Chinese authorities focus counterfeiting enforcement on domestic currency (the renminbi) and are largely indifferent to operations producing fake American Silver Eagles, Canadian Maple Leafs, or British Sovereigns for the export market. The factories operate semi-openly, list products on Alibaba and AliExpress, and ship worldwide with impunity. International pressure from the US Secret Service and Interpol has produced occasional crackdowns, but they've been described by enforcement agencies as "playing whack-a-mole" — shut down one factory and two more open.

Customs Enforcement

U.S. Customs and Border Protection (CBP) has the authority to seize counterfeit coins at ports of entry under intellectual property and counterfeiting statutes. CBP does intercept shipments of fake coins, particularly large bulk orders from China. In fiscal year 2023, CBP reported seizing counterfeit goods valued at over $2.5 billion across all categories, with precious metals counterfeits representing a growing segment.

However, the volume of international mail and small parcels makes comprehensive screening impossible. A bulk order of 500 fake Silver Eagles in a box labeled "metal crafts" from Shenzhen has a low probability of being intercepted unless it's flagged by intelligence targeting. Individual purchases of 5–10 fake coins in small parcels pass through customs routinely.

Warning: Importing counterfeit coins into the United States is a federal offense regardless of your intent. "I bought them as replicas" is not a defense if the coins lack the required COPY marking. CBP can seize the items and refer the case to the Secret Service for investigation.

Notable Enforcement Cases

While large-scale prosecutions are rare, they do happen. In 2017, the Secret Service, working with Chinese authorities, disrupted a major counterfeiting operation in Shenzhen that had produced and shipped over $1 million in fake gold and silver coins. The operation had been running for several years and supplied resellers across the US and Europe.

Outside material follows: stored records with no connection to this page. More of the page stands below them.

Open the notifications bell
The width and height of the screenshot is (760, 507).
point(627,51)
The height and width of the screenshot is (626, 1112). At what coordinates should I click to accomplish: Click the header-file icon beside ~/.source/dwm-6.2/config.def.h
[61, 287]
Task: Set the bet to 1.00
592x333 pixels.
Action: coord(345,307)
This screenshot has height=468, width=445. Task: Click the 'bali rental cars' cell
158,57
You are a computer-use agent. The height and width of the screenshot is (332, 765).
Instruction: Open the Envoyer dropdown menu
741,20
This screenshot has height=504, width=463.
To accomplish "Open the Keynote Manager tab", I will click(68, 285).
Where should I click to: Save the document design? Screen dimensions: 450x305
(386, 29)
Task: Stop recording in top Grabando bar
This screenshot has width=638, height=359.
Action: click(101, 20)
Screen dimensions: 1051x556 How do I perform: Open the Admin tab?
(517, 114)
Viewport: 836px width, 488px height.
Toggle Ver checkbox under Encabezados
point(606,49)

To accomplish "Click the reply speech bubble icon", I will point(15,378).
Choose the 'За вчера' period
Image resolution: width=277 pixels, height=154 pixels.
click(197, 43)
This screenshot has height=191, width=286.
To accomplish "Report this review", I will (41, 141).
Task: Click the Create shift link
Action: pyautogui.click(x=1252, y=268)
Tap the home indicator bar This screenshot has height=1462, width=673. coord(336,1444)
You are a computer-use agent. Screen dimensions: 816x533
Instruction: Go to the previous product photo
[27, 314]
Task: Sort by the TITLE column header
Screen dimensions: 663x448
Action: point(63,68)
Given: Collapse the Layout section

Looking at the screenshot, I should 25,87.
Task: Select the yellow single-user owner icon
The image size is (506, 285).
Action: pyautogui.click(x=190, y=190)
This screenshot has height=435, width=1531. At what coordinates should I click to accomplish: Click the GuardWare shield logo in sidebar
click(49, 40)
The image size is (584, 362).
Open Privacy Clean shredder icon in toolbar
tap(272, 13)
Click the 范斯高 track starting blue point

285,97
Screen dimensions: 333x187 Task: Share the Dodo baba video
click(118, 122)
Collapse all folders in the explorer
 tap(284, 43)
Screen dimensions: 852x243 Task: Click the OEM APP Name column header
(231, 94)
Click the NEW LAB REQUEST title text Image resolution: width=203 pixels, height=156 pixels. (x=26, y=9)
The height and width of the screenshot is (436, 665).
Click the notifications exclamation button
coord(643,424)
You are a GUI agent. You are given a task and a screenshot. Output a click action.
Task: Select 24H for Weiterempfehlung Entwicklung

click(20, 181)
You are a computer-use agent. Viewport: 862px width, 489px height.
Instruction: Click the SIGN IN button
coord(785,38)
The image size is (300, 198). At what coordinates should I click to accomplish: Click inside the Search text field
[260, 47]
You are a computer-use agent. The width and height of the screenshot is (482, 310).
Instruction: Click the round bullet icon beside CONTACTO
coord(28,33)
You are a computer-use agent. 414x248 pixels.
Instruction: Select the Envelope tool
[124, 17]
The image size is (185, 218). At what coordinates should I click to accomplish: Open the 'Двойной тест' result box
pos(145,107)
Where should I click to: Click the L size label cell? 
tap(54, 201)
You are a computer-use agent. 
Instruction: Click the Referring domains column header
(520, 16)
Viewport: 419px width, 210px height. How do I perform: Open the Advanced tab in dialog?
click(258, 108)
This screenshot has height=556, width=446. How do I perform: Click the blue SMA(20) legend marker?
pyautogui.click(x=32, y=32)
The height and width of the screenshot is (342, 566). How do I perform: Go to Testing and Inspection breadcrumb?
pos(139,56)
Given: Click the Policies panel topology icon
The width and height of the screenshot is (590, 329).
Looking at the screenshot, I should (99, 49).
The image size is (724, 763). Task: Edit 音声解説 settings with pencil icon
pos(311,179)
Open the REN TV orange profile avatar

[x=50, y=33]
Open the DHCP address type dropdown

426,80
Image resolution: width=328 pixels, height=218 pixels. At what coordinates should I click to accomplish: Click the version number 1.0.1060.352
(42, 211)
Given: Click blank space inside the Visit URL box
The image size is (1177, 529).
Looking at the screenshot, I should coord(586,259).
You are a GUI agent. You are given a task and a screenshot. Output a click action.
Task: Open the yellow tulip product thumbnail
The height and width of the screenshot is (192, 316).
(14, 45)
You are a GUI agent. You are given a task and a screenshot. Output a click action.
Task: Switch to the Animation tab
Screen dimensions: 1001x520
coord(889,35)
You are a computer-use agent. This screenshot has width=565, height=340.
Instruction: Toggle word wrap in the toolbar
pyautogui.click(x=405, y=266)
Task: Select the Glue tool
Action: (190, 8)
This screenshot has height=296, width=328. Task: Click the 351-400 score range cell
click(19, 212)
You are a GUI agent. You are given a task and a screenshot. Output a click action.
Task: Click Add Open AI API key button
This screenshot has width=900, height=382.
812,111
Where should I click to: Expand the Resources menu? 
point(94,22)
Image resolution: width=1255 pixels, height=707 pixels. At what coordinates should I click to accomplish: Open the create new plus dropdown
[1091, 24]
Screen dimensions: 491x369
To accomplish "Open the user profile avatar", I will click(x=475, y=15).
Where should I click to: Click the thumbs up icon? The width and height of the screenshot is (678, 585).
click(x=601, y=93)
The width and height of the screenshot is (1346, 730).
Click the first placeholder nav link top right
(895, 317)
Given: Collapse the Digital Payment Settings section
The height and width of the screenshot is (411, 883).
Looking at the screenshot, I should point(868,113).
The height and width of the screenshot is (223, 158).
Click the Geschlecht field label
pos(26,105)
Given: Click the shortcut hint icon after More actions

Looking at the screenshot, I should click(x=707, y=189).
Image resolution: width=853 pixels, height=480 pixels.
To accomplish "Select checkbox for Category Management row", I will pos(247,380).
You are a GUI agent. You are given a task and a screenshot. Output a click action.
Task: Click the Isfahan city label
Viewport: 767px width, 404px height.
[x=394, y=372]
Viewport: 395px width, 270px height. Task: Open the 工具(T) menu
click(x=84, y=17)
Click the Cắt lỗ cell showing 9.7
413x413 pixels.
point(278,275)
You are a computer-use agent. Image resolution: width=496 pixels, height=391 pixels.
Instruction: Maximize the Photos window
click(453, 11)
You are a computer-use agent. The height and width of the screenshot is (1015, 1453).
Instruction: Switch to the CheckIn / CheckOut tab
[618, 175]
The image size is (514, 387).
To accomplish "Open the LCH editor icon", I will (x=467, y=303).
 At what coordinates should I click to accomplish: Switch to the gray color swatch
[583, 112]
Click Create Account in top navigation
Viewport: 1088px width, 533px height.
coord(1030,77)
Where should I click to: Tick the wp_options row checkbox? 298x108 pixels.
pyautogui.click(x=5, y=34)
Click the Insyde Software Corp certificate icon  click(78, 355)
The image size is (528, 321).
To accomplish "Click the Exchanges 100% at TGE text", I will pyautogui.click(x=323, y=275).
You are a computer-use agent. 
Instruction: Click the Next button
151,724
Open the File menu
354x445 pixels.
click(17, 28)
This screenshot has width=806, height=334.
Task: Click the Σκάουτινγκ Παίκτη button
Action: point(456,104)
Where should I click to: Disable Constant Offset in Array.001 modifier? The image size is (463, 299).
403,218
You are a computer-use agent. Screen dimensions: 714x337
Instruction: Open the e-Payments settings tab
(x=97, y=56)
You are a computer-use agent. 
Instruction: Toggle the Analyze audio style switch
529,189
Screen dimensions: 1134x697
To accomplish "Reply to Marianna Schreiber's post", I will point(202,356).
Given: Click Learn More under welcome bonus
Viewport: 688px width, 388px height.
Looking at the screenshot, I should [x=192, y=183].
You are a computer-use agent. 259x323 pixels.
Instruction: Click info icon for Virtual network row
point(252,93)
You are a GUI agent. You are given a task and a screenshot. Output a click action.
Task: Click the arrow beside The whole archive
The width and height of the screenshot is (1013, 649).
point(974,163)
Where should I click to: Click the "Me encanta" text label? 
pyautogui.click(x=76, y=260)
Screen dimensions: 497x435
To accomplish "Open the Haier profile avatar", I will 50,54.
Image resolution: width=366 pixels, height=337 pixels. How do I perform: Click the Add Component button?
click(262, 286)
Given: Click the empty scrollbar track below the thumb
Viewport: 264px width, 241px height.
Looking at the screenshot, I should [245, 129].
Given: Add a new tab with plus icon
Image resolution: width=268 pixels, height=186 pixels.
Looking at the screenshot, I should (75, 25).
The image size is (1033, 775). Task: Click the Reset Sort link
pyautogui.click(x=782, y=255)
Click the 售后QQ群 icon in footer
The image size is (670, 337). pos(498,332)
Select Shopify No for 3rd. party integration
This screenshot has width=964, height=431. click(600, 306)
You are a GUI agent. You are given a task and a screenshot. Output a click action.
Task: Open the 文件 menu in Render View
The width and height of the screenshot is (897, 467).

Domestically, several eBay sellers have been prosecuted for knowingly reselling Chinese counterfeits as genuine. A notable 2019 case involved a Florida man who purchased bulk fake Morgan Dollars and Peace Dollars from AliExpress, artificially toned them to look old, and sold them as genuine on eBay for $50–$200 each. He was convicted under 18 USC §485 and sentenced to 30 months in federal prison.

The American Numismatic Association's Anti-Counterfeiting Task Force (ACTF) has been instrumental in identifying and reporting large-scale counterfeit operations to law enforcement. The ACTF works with NGC, PCGS, major dealers, and federal agencies to track counterfeit trends and facilitate investigations.

What This Means for You

As a buyer, the law is on your side. If you purchase a coin that turns out to be counterfeit, you have legal recourse against the seller through both criminal referral and civil fraud claims. eBay's Money Back Guarantee and PayPal/credit card purchase protection provide additional remedies.

As a seller, your obligation is to know what you're selling. If you buy from questionable sources and resell without authentication, you're taking a legal risk even if you genuinely believe the coins are real. The standard of "knowingly" in the counterfeiting statute can be met by showing that you should have known — for example, that you bought coins at far below market price from an unknown source.

Authenticate everything. Buy from trusted sources. Keep records. The laws exist to protect the market, but they only help you if you're operating within them.